Native table operator#

Install the native table operator with the following steps:

• Copy the provided file onto all Teradata servers into an identical location such as /opt/starburst.

• Allow Teradata processes to access the file by either adding read permission with a command such as chmod +r <.so file>, or allowing access by the tdtrusted group with chown :tdtrusted <.so file>; chmod g+r <.so file>.

• Create the table operator function in the desired schema. We recommend a dedicated database for the current operator version.

CREATE FUNCTION some_database.table_operator()
RETURNS TABLE VARYING USING FUNCTION starburst_teradata_contract
LANGUAGE C
NO SQL
PARAMETER STYLE SQLTABLE

Warning

Do not install the native table operator in the syslib database.

No Teradata restart is needed for the changes to take effect.

By default the UDF is created to run in protected mode. It allocates memory and opens socket and can therefore not be used in unprotected mode.

The path and access for the .so file, for example /opt/starburst, has to be adjusted to a suitable location on your Teradata servers.

Each user that connects to Teradata from SEP needs to be granted sufficient access:

GRANT EXECUTE ON SPECIFIC FUNCTION some_database.table_operator TO your_user;

CREATE ROLE table_operator_users;
GRANT EXECUTE ON SPECIFIC FUNCTION some_database.table_operator
TO table_operator_users;
GRANT table_operator_users TO your_user;

This also requires to set the role for any impersonated user, this could be achieved with the below in the catalog file:

You must only update the native table operator when required in the release notes. The requirement can be in the specific release you are installing, or in a release that you are skipping over. For example, the requirement result from an STS release between two LTS releases. An update from one LTS to the other, skipping the STS, still includes the need to update the native table operator. Contact Starburst Support if you require specific guidance for your update.

The following list details the necessary steps:

1. Download the new native table operator starburst-direct-<version>.so. The version needs to correspond to the version of the SEP cluster.

DROP FUNCTION some_database.table_operator;

3. Drop the database used for the function in Teradata with DROP DATABASE.

4. Remove all old .so files from all Teradata server nodes.

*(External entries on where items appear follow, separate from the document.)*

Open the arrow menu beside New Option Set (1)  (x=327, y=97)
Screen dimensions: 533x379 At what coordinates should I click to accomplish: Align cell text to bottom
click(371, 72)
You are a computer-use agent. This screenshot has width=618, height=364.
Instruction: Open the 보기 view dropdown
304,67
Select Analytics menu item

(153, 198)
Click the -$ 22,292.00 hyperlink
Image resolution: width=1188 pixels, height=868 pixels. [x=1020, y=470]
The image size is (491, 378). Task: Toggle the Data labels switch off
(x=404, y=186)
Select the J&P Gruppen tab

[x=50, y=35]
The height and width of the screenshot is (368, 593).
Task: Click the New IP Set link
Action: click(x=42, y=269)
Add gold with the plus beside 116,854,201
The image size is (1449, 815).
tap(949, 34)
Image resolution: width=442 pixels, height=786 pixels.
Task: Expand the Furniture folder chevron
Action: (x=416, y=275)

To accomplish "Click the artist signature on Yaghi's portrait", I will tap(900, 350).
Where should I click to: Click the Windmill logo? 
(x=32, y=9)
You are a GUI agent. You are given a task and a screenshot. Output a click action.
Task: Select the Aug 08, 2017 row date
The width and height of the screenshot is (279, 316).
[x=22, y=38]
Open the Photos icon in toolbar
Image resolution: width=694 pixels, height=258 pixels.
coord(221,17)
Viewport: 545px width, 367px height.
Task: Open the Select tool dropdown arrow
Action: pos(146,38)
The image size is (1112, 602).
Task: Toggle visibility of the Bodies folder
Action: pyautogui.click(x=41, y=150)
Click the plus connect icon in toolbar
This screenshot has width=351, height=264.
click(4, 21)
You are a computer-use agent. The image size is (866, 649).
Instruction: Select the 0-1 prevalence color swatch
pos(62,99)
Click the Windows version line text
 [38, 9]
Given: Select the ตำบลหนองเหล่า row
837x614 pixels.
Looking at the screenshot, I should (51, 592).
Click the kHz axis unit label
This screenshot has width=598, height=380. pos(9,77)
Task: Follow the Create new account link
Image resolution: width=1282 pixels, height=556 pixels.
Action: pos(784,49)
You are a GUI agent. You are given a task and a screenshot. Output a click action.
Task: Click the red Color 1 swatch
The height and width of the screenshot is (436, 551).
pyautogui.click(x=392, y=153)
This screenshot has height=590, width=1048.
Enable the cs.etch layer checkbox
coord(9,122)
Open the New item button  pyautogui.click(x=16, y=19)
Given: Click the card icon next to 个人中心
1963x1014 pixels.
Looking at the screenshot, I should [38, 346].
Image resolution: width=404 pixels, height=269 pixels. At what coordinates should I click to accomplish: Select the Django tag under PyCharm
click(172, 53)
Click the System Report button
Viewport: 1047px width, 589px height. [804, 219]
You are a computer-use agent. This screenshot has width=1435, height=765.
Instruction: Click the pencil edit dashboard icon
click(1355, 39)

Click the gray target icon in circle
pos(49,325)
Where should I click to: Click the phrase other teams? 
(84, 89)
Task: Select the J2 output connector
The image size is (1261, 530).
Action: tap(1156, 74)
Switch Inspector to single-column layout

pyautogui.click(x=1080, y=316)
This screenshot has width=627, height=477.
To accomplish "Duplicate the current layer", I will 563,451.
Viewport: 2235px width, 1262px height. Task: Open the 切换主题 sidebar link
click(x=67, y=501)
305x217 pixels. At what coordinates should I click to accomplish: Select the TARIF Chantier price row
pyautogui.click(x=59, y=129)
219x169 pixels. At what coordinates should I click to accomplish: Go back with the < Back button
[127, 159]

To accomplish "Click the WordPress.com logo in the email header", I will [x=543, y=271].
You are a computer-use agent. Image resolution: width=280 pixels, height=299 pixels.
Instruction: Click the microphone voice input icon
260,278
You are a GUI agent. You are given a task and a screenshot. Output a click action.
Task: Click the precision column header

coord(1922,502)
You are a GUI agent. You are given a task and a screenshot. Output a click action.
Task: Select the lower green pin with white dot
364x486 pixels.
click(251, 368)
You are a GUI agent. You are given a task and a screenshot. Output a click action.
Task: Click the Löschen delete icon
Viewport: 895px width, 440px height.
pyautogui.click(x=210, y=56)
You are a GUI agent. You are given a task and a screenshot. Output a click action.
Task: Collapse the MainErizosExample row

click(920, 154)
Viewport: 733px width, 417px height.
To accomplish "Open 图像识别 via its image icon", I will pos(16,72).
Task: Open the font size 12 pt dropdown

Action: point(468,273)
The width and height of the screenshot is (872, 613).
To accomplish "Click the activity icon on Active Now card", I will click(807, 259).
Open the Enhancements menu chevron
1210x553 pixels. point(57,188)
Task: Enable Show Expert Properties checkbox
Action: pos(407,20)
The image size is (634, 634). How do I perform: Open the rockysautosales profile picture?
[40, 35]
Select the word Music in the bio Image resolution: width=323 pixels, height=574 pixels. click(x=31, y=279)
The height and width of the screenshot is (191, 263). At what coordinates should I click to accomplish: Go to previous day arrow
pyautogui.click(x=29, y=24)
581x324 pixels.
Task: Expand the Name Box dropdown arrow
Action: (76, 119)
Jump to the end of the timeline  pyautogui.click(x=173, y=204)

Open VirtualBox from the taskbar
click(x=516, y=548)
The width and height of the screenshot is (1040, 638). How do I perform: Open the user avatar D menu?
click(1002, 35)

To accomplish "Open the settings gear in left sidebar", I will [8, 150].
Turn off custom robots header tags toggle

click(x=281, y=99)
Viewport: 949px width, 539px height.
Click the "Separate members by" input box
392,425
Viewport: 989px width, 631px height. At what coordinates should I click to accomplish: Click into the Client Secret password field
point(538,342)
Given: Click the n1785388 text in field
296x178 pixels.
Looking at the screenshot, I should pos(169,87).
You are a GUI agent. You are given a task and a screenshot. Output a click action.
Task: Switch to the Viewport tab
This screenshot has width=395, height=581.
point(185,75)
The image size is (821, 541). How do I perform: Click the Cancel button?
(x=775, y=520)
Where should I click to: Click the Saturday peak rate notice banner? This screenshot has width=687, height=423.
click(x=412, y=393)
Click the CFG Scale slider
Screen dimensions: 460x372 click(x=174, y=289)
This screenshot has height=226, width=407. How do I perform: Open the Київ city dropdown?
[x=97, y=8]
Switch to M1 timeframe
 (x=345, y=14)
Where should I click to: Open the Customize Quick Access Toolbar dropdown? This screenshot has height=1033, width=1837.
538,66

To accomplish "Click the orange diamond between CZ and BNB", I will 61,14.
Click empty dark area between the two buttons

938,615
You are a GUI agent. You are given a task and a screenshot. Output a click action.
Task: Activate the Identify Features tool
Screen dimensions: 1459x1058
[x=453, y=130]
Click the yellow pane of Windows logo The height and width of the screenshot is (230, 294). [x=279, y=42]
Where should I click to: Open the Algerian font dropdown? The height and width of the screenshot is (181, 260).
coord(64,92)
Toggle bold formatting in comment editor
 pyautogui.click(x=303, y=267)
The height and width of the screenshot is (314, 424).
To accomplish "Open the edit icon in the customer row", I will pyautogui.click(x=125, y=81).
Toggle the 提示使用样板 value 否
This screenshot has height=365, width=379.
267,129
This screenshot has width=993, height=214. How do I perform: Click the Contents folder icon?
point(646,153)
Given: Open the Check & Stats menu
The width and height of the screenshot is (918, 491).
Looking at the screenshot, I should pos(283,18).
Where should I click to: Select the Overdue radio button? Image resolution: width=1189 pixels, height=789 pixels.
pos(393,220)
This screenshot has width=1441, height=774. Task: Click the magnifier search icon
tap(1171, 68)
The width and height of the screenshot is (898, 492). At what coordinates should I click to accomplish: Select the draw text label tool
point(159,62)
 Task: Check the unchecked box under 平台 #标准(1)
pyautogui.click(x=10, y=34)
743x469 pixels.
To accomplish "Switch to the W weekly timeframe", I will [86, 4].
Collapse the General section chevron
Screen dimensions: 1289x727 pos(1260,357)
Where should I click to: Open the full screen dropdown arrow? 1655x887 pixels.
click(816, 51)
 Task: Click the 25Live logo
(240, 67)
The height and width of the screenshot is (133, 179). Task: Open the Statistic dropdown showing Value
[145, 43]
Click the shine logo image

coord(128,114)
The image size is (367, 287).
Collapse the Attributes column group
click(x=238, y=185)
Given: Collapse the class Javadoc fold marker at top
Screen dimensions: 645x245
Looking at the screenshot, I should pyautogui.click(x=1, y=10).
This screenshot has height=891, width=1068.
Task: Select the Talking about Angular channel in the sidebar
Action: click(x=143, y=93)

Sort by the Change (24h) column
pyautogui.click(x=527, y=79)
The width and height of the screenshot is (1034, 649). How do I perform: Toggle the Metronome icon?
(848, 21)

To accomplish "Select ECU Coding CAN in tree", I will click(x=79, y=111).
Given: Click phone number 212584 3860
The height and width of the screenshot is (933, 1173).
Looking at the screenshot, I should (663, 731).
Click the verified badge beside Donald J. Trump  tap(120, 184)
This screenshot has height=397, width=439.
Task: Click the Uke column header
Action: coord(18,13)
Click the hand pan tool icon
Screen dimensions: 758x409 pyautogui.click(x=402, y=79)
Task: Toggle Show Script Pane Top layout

5. Restart Teradata with tparesert -force to remove the native table operator from memory. This step may not be necessary and is solely determined by the memory management of Teradata. If you skip this step and run into an error like [Error 7559] [SQLState HY000] Memory (via malloc call) not freed before exiting UDF/XSP/UDM, you must restart the upgrade process.

6. Copy the new native table operator file to all Teradata server nodes. Use the original filename from the download. The filename is required to be different from each prior install.

7. Proceed with the same steps as performed during the initial installation. Make sure you update the create function statement to the new database and .so file path.

8. Update the catalog properties files to point to the new database on the SEP coordinator and all workers.